TASK TO CARRY OUT —
Excluding pictures, retype exactly the lines from the one with "How do I perform: Click" through the end of the records that follow.

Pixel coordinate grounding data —
-=-=-
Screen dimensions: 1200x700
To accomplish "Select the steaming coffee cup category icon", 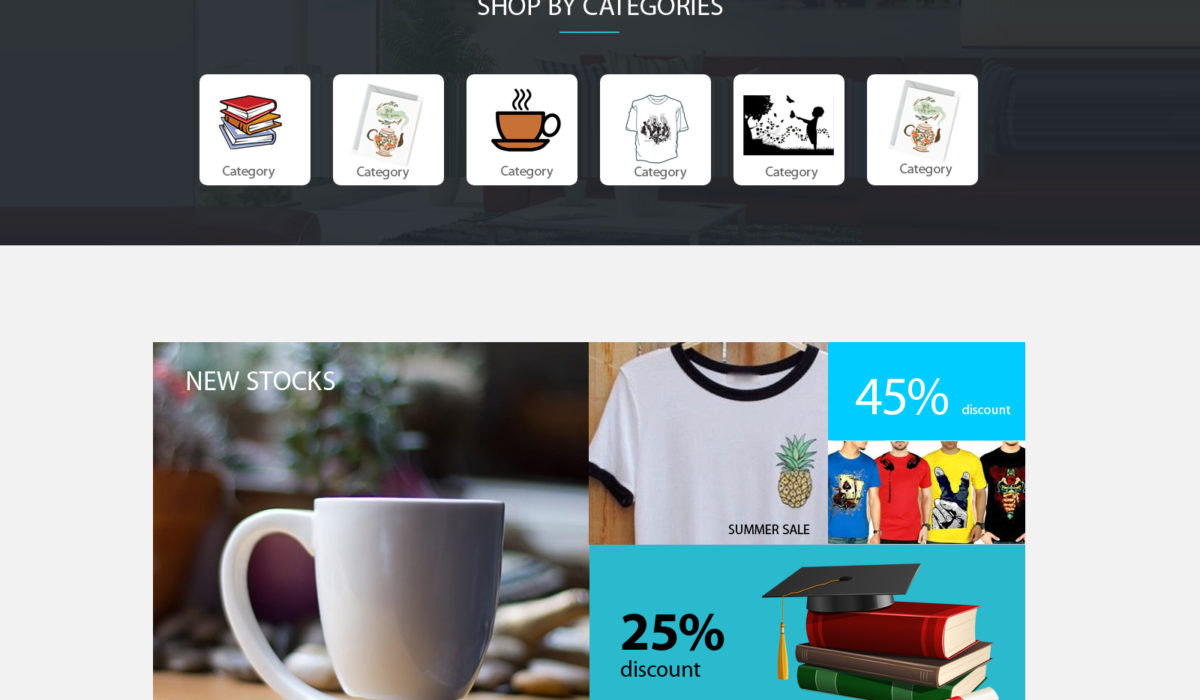I will tap(525, 120).
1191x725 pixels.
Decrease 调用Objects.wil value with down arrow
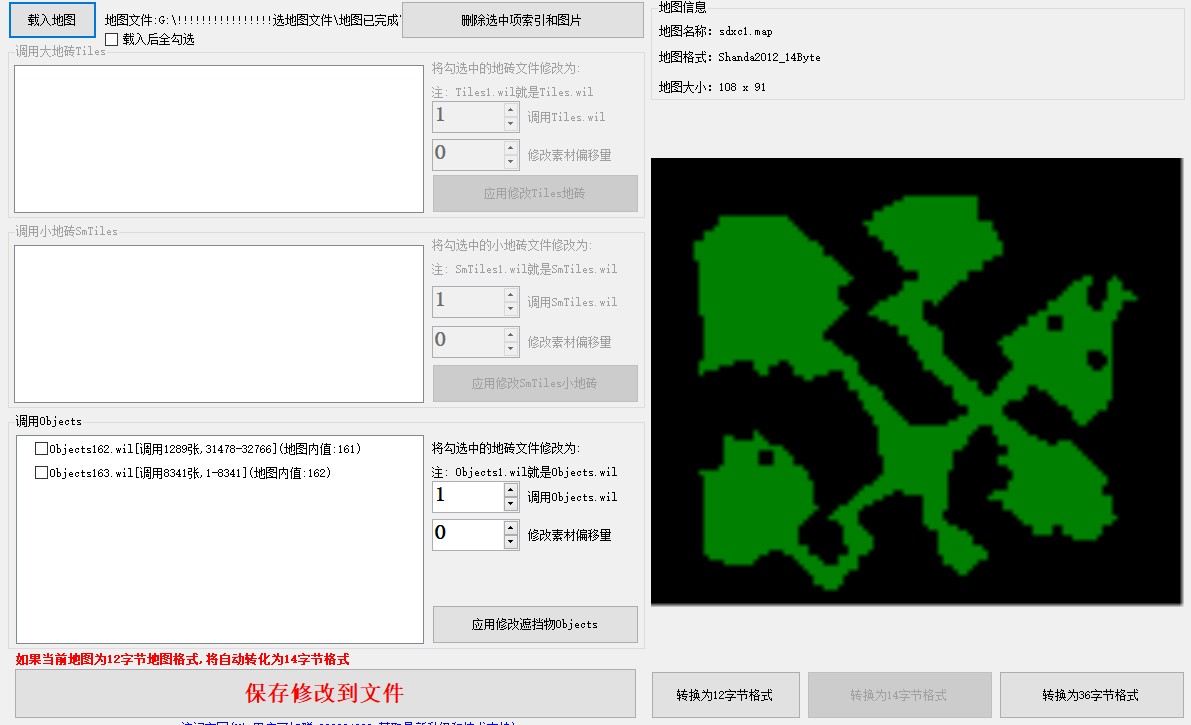tap(511, 504)
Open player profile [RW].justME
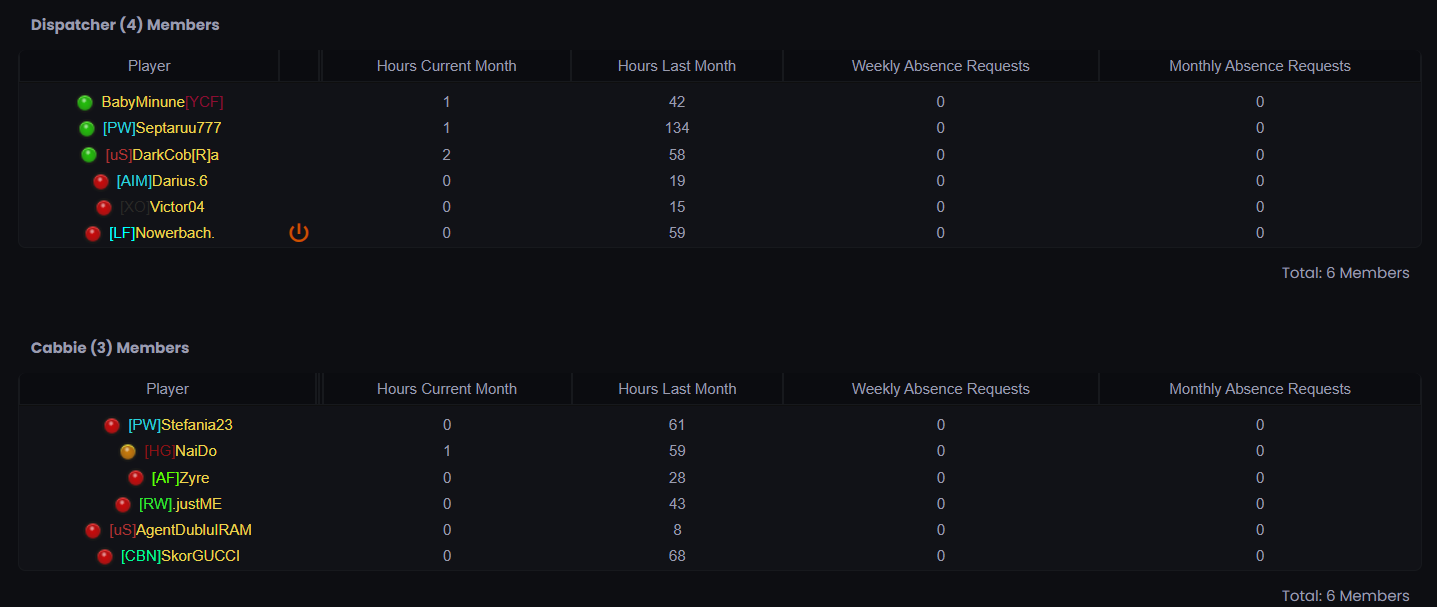The height and width of the screenshot is (607, 1437). (181, 504)
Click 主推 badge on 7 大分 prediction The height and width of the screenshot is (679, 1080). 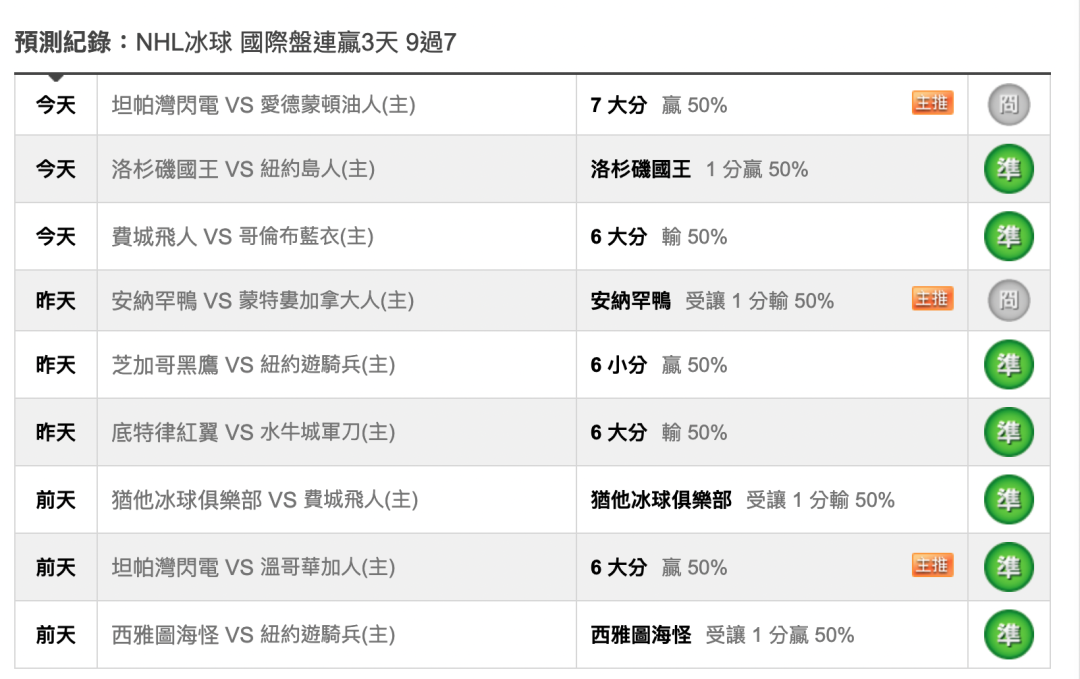point(933,103)
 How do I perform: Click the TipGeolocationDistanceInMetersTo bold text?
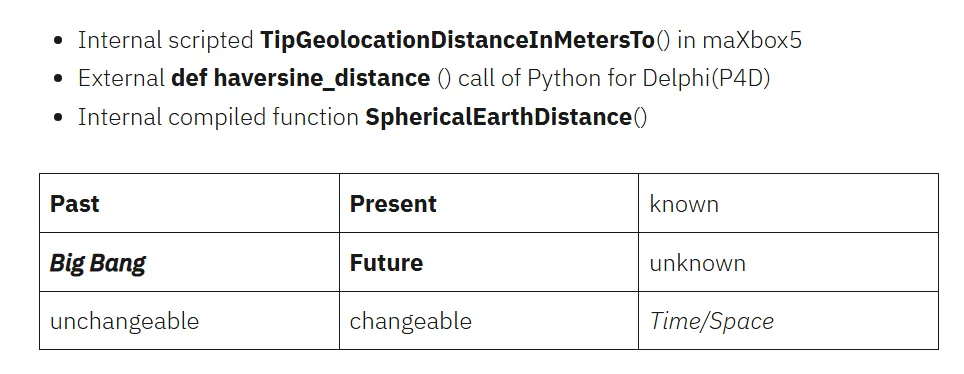(x=458, y=41)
-=-=-
SOLVED PROBLEM —
 How do I perform: Click the TipGeolocationDistanceInMetersTo bold text?
(x=458, y=41)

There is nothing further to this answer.